> PAGE EXCERPT
################

There are an estimated 88.5 million investors in U.S. mutual funds, but only a small fraction have ever heard of 12b-1 fees and revenue sharing deals. These are the two subterranean practices which create conflicts of interest between financial professionals and investors, and help drive down investor returns from their mutual fund investments.
But that may be changing.
The Investor Protection Act (IPA) has passed a key U.S, House of Representatives vote and it has some provisions which should alarm some load mutual fund company marketing and sales executives.
Specifically, the House bill gives the SEC more authority to adopt rules that require a broker or investment adviser "to act in the best interest of the customer without regard to the financial or other interest of the broker, dealer, or investment adviser providing the advice."
While this sounds benign, and most investors probably assumed this was already the way their broker or investment adviser acted, the reality is very different.

################

> DATASET EXTRACT
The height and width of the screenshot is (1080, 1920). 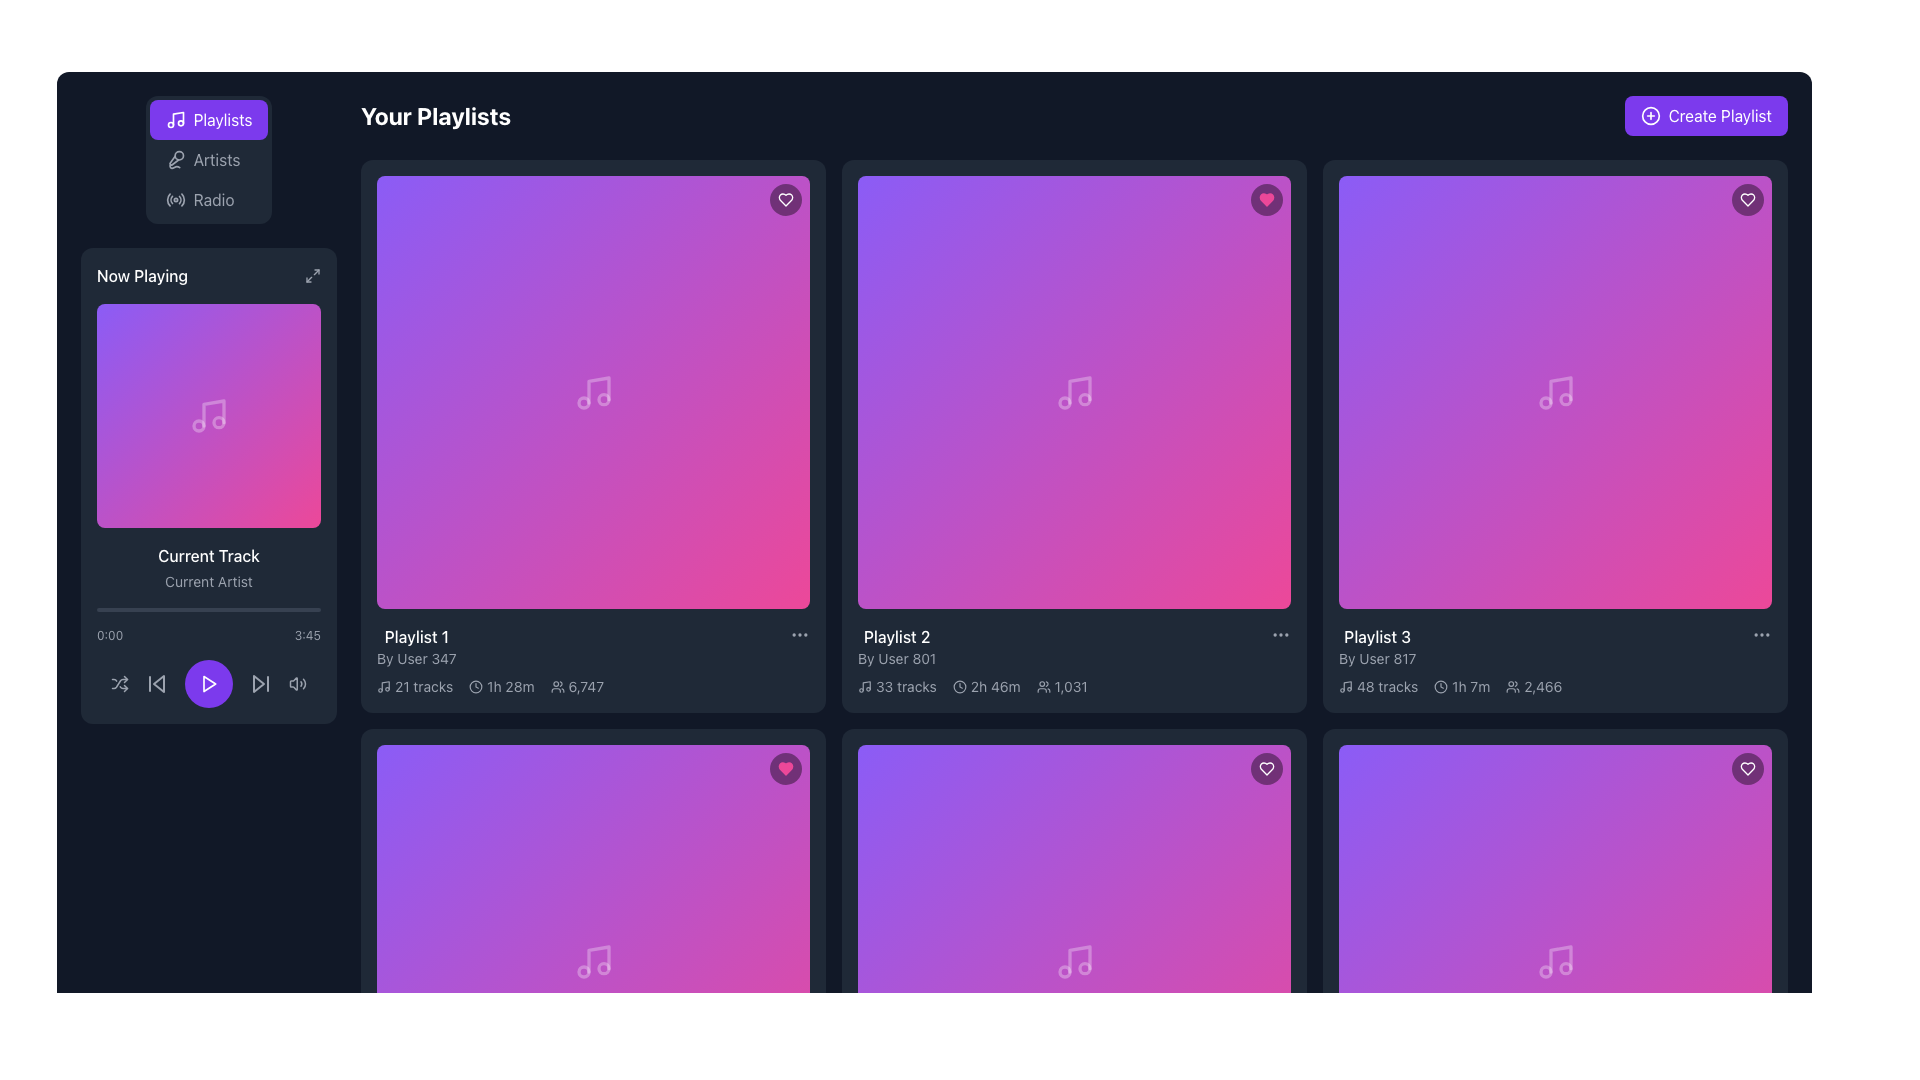 I want to click on the second circle component of the musical note icon located in the second playlist card of the second row, so click(x=1063, y=970).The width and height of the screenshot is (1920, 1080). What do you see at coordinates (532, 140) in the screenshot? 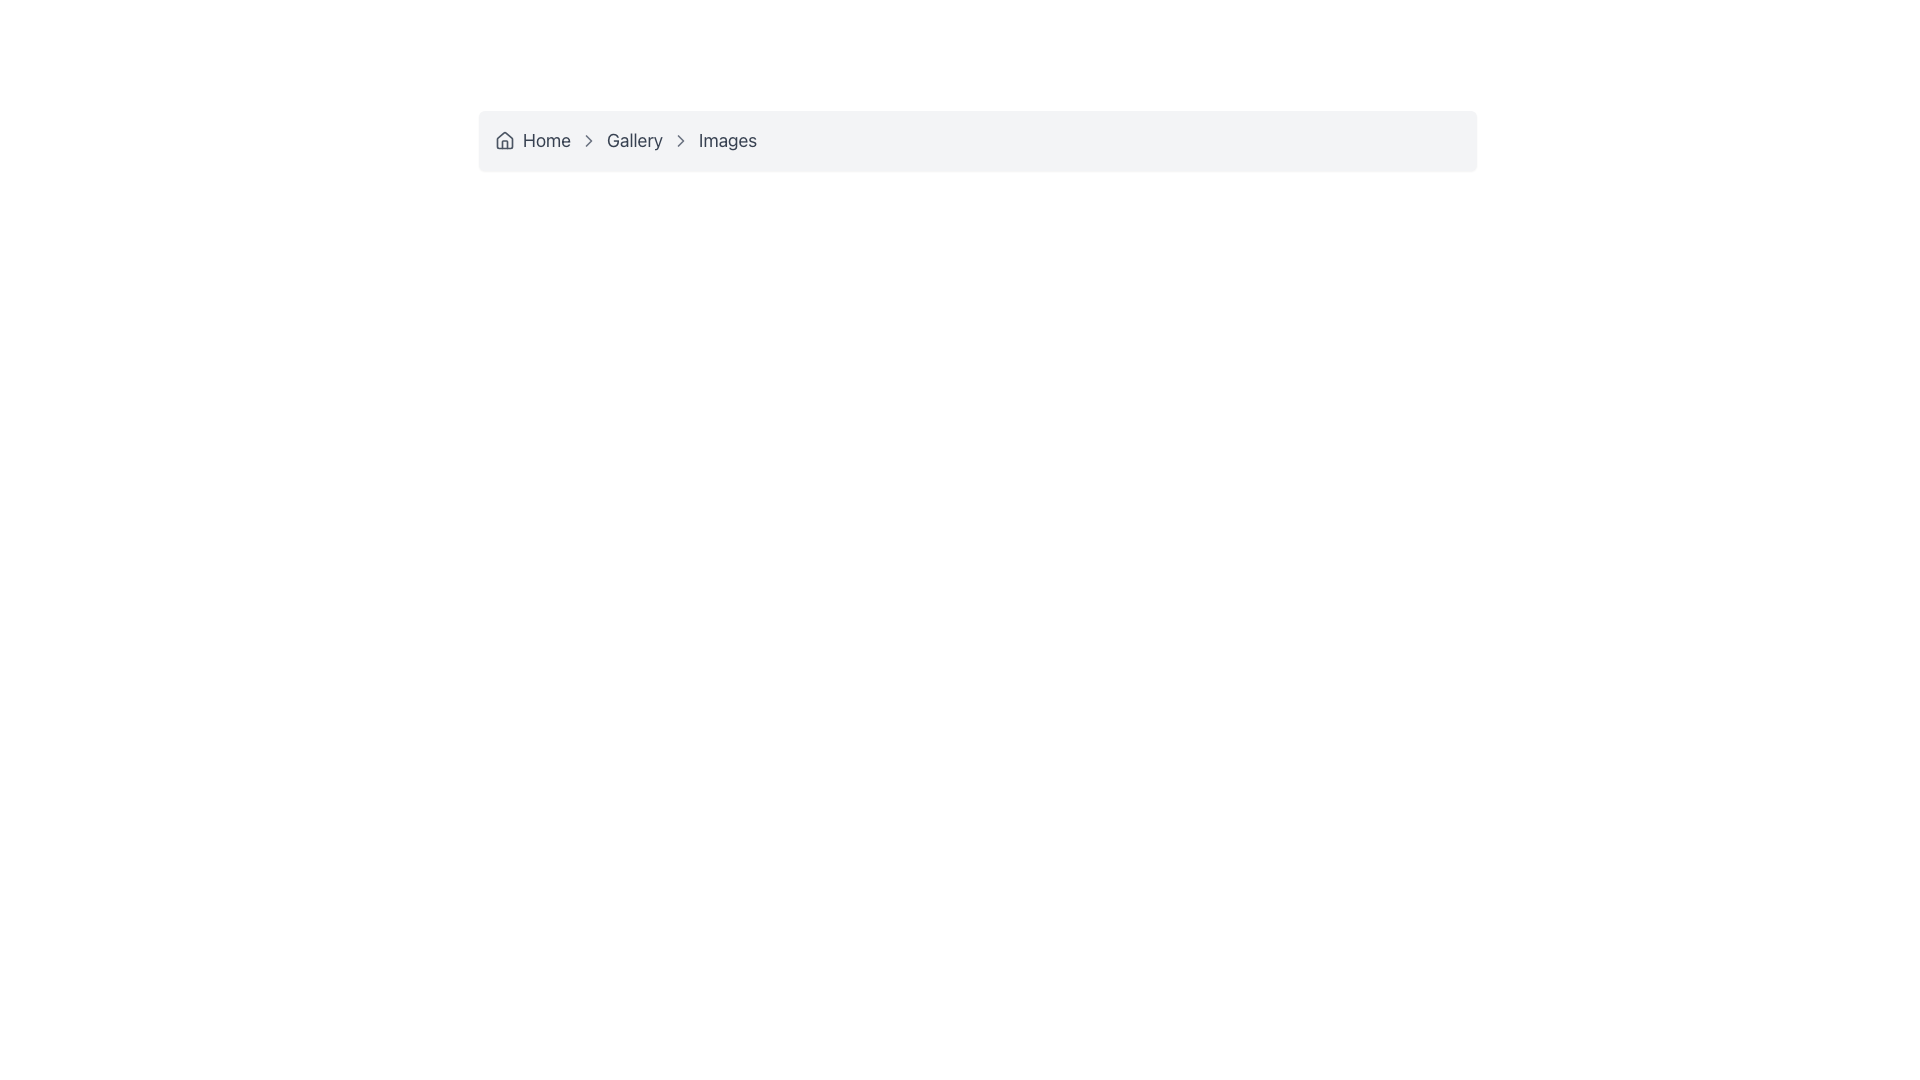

################

> REQUIRED WORK
1) Please return the part of the mutual fund fees passage starting at "There are an" and ending at "and sales executives.", copied word for word.
2) According to the mutual fund fees passage, which two practices create conflicts of interest between financial professionals and investors?
3) Write what comes next in the mutual fund fees passage, picking up after its final sentence.

> EXERCISE ANSWERS
1)
There are an estimated 88.5 million investors in U.S. mutual funds, but only a small fraction have ever heard of 12b-1 fees and revenue sharing deals. These are the two subterranean practices which create conflicts of interest between financial professionals and investors, and help drive down investor returns from their mutual fund investments.
But that may be changing.
The Investor Protection Act (IPA) has passed a key U.S, House of Representatives vote and it has some provisions which should alarm some load mutual fund company marketing and sales executives.

2) 12b-1 fees and revenue sharing deals.

3)
Instead of providing investors with objective advice, too many financial professionals have been receiving revenue sharing deals, or in plain English, commissions, to steer investors into certain mutual funds as opposed to others. This advice is dispensed even if there is a better find which is more suitable to an investor.
The determining factor for too many investment professionals (and there are no official numbers to show the extent of this) is the size of this commission, or revenue sharing deal. The financial professional gets this commission (called a trail) for as long as an investor owns the mutual fund. In real life, this gives the seemingly objective investment professional a motive to keep an investor in a poorly performing or unsuitable fund just so they can continue to receive the commission.
To make matters worse, this commission is paid regardless of a fund's performance. In the current mutual fund market meltdown which saw funds falling by 25%, the revenue sharing deals were still being paid. This may explain why many exasperated investors asked their financial professional what they should do and they got a canned response: "Stay the course," or "Don't be a market timer," or "The rally could come at any time." In short, the investor assumed all the risk, while the broker still was being paid a commission.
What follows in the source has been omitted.